** Opening LISTED ENTRIES block **

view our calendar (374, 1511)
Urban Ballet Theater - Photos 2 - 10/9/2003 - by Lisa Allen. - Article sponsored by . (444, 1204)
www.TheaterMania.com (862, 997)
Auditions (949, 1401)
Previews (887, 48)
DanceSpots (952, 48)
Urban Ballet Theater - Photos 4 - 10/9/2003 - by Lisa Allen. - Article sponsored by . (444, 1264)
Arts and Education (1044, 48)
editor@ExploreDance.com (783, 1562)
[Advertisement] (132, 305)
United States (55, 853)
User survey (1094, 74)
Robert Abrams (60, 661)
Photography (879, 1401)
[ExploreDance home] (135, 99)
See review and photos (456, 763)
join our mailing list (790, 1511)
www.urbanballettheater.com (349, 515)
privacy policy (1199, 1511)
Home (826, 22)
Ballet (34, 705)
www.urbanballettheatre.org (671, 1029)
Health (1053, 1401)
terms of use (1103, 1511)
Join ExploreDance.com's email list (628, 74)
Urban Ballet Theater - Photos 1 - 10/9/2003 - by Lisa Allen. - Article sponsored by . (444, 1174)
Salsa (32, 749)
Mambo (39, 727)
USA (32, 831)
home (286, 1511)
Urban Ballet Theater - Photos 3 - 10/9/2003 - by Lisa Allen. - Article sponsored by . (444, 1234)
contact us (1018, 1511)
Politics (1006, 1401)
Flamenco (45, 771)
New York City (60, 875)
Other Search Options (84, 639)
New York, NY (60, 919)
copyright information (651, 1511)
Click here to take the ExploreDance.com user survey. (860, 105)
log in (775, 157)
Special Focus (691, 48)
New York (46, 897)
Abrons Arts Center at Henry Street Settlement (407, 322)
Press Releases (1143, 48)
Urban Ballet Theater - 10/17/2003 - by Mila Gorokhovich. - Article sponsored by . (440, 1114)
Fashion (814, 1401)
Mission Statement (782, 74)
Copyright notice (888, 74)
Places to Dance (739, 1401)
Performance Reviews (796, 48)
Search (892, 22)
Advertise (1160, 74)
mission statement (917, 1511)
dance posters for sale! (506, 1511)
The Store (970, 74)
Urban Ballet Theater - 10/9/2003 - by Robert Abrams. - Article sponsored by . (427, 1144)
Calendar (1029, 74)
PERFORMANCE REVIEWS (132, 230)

** Closing LISTED ENTRIES block **
** Opening LISTED ENTRIES block **

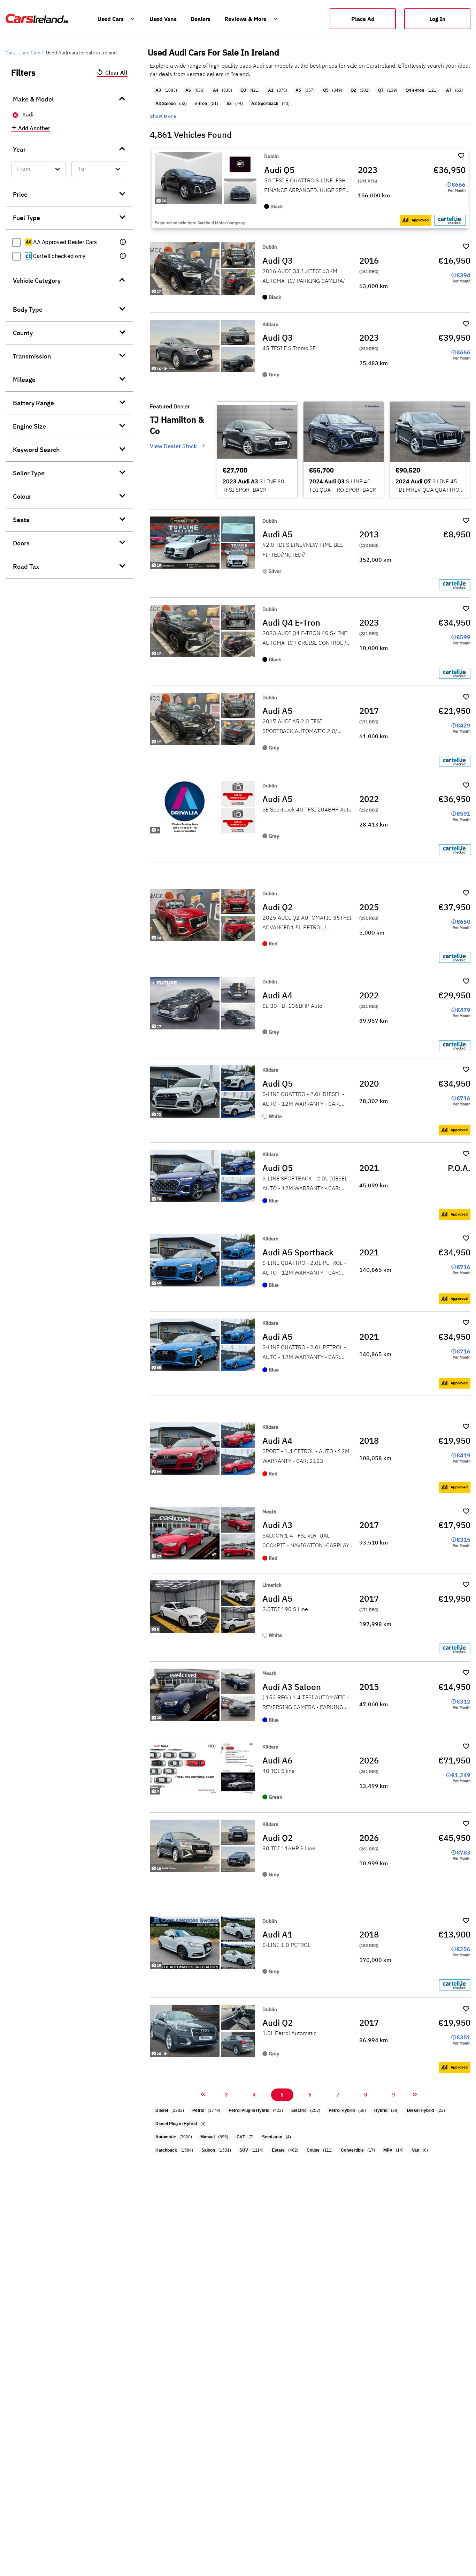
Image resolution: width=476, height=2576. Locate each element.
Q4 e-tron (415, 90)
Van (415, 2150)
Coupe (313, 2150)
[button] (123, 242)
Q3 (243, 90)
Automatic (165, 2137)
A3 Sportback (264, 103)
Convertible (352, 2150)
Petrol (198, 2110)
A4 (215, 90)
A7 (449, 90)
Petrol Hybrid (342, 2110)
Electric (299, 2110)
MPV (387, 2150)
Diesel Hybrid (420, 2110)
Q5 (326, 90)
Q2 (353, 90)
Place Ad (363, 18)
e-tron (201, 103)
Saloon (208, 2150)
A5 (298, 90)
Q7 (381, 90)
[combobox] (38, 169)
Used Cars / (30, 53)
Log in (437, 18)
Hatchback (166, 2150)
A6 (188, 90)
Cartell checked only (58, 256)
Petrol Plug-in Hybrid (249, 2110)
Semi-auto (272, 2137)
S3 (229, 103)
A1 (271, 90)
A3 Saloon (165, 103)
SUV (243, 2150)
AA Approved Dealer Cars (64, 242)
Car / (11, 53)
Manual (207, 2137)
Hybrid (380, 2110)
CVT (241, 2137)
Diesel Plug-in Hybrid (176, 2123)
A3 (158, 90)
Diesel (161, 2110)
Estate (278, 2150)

** Closing LISTED ENTRIES block **
** Opening LISTED ENTRIES block **

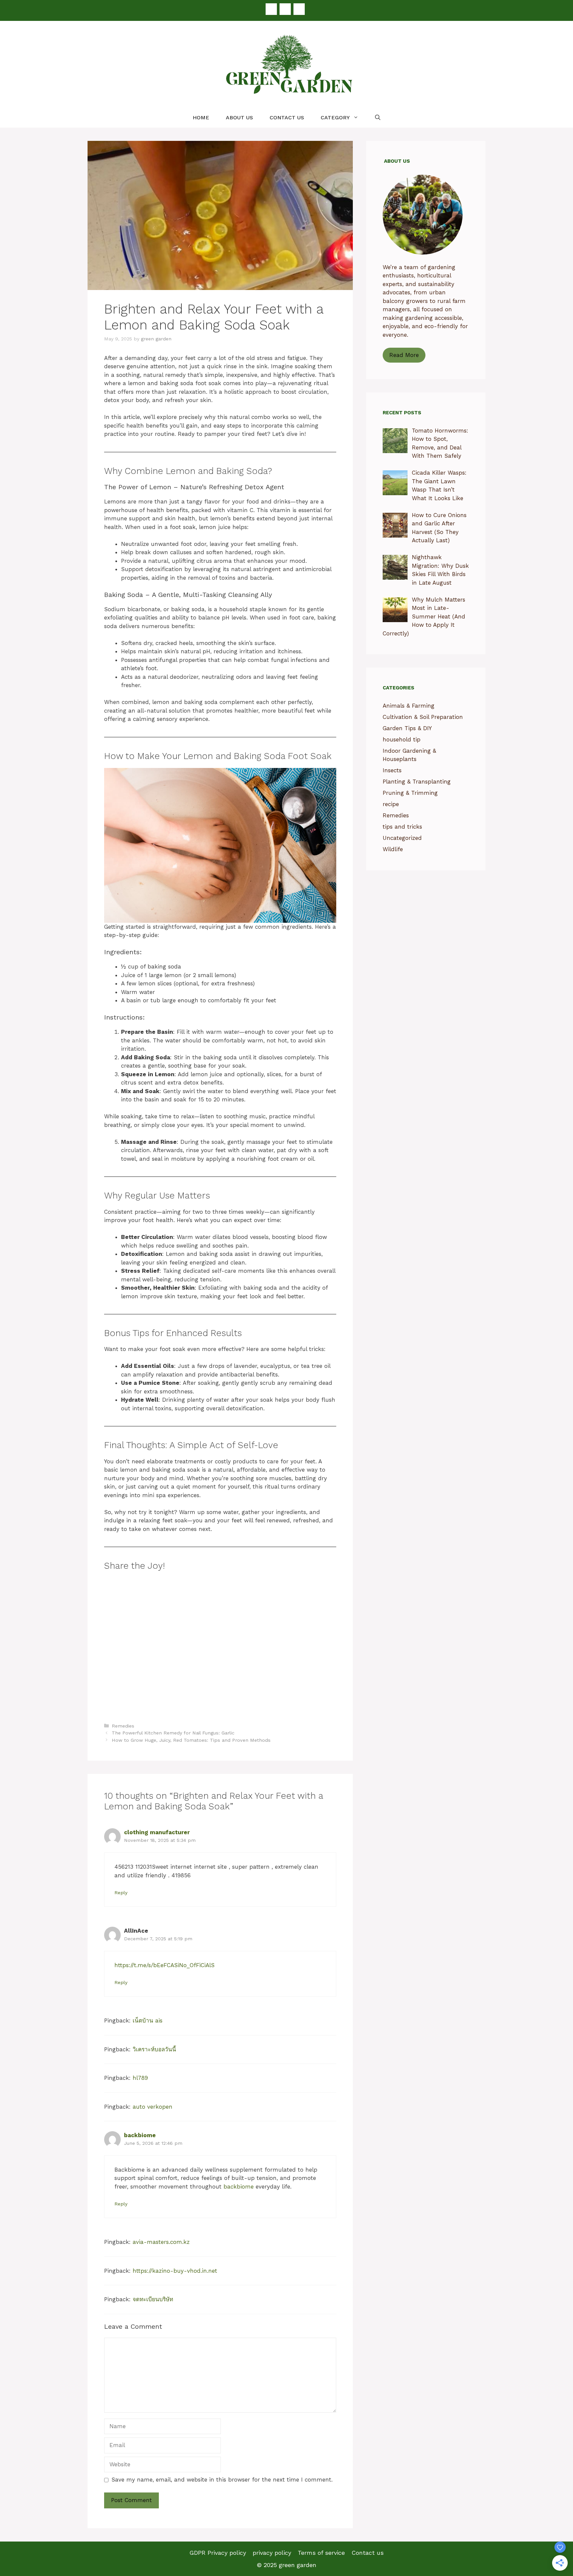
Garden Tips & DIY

** Closing LISTED ENTRIES block **

◆ REQUIREMENT ◆
The stretch of entries above that starts with the line containing "Q7 (381, 90)" and goes on through the line containing "Estate (278, 2150)" is to be transcribed exactly, and no other line is to be transcribed.

◆ RESPONSE AREA ◆
Q7 (381, 90)
[combobox] (38, 169)
Used Cars / (30, 53)
Log in (437, 18)
Hatchback (166, 2150)
A6 (188, 90)
Cartell checked only (58, 256)
Petrol Plug-in Hybrid (249, 2110)
Semi-auto (272, 2137)
S3 (229, 103)
A1 (271, 90)
A3 Saloon (165, 103)
SUV (243, 2150)
AA Approved Dealer Cars (64, 242)
Car / (11, 53)
Manual (207, 2137)
Hybrid (380, 2110)
CVT (241, 2137)
Diesel Plug-in Hybrid (176, 2123)
A3 (158, 90)
Diesel (161, 2110)
Estate (278, 2150)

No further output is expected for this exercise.